FIVE. In their enthusiasm for Althusser as a corrective to the obvious mechanistic problems of Vulgar Marxism. the Screen group has fallen into a considerable confusion and distortion of Marxism. Althusser, reiterating a Marxist commonplace, speaks of ideology as presenting imaginary or false relationships as if they were real or true relations. Claire Johnston, in the Summer 75 Screen, transforms this into “Althusser’s thesis as to the essentially imaginary nature of ideology,” which is a distortion of Althusser and Marxism. Ideology is not imaginary; it can have the effect of a material force in history. From this kind of misunderstanding (one so flagrant one can only wonder if they have read any Marx or any Marxism besides Althusser), there follows a chain of thought: false = imaginary = imagination (in the Romantic sense) = unconscious (in the Freudian sense). Thereby ideology is deposited in the unconscious ... very strange, and also very non-Marxist. (Althusser, who has written favorably of Lacan, is not an innocent party to this confusion; the uninformed should be aware that Althusser’s version of Marxism is problematic and has come under considerable attack by other Marxists.)

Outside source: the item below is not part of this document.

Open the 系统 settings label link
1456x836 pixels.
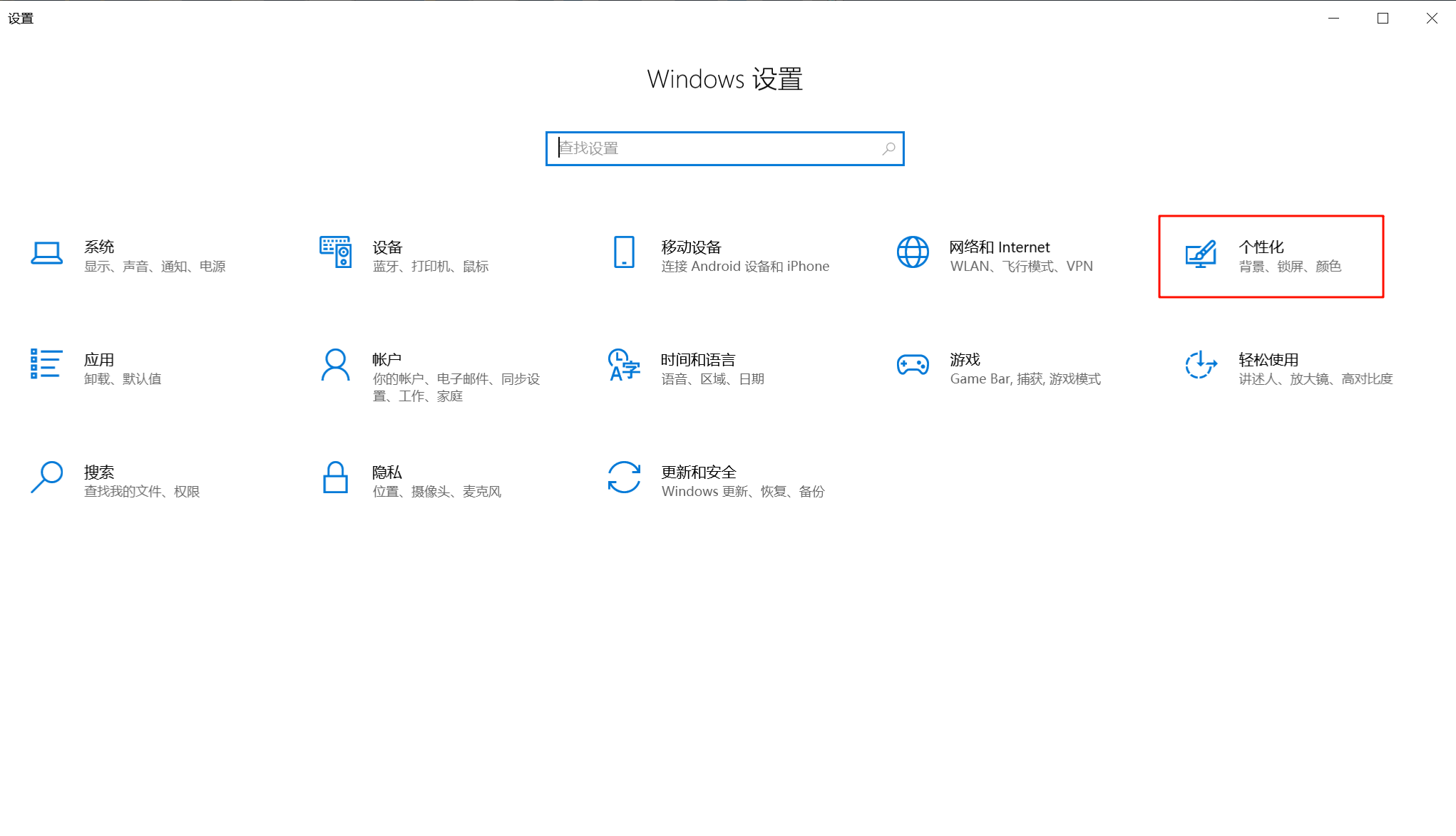(99, 247)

In a similar vein, the Screen group seems to accept Althusser’s separation, in a series of his essays, of superstructure from base, of ideology from superstructure, and finally of art from ideology, without a second thought, although it results in a separation of art from base which makes any connection impossible, and which thereby goes far away from orthodox Marxism.

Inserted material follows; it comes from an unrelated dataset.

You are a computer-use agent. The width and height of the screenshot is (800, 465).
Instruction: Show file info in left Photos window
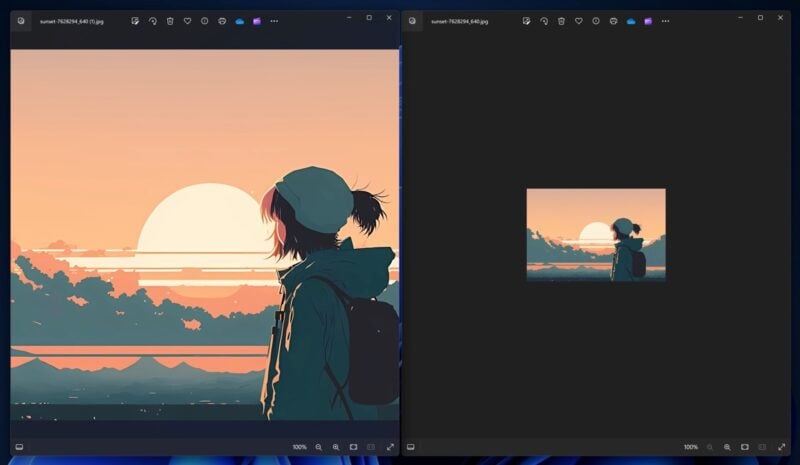click(x=205, y=21)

SIX. Essentially Screen separates politics from everyday life and in doing so liquidates political struggle. Following the political implications of Screen’s line of thought, we find that the task of the revolution and of revolutionaries is not to seize state power and the means of production, but to analyze ideology so we can liberate ourselves from it. The struggle against ideology takes the place of the class struggle, and the vanguard of the struggle: why, intellectuals trained in psychoanalysis! The result is a “theoretical practice” without political practice that results in no practical theory.

SEVEN. I think we have to ask seriously if we have time for much more of this. Let’s face it, it takes several years of an intellectual’s working life to master psychoanalysis, or semiology, or Marxism. Given Screen’s unabashed non-humility in proclaiming Lacanian psychoanalysis as the revolutionary all-new-completely-reformulated-for-today’s-toughest-intellectual-problems ANSWER, should we drop whatever else we're doing and get on this new bandwagon?

Hopefully Screen will change and develop. If it doesn't, it will remain important, but only to a miniscule elite. Patience is running out; skepticism is growing stronger. Unless Screen can show some substantial results with this new Lacanian excursion, one can only conclude that we're better off pursuing the answer to the question of ideology directly by spending our time on Marxism rather than using the indirect route of psychoanalysis.

POSTSCRIPT, POST-MILWAUKEE

I wrote the above before going to a symposium on film theory at the University of Wisconsin at Milwaukee, Nov. 18-22, which I'll report on in the next issue.

After talking with Stephen Heath and several other British film people at the conference, I want to qualify some of the above. While I still think the U.S. vs. British generalizations above have merit in indicating the sources and conditions of important differences, the situation is much more complex, of course. Screen sees itself and is seen as standing distinctly outside of the university establishment in England. Additionally, there are many more differences and shadings of opinions among the people associated with Screen than I have indicated. These differences have recently emerged in on intense internal debate over the magazine’s future editorial direction. Finally, I should odd that the real division has emerged in the guise of a national one (which this reply accentuates), but it crosses national lines in reality.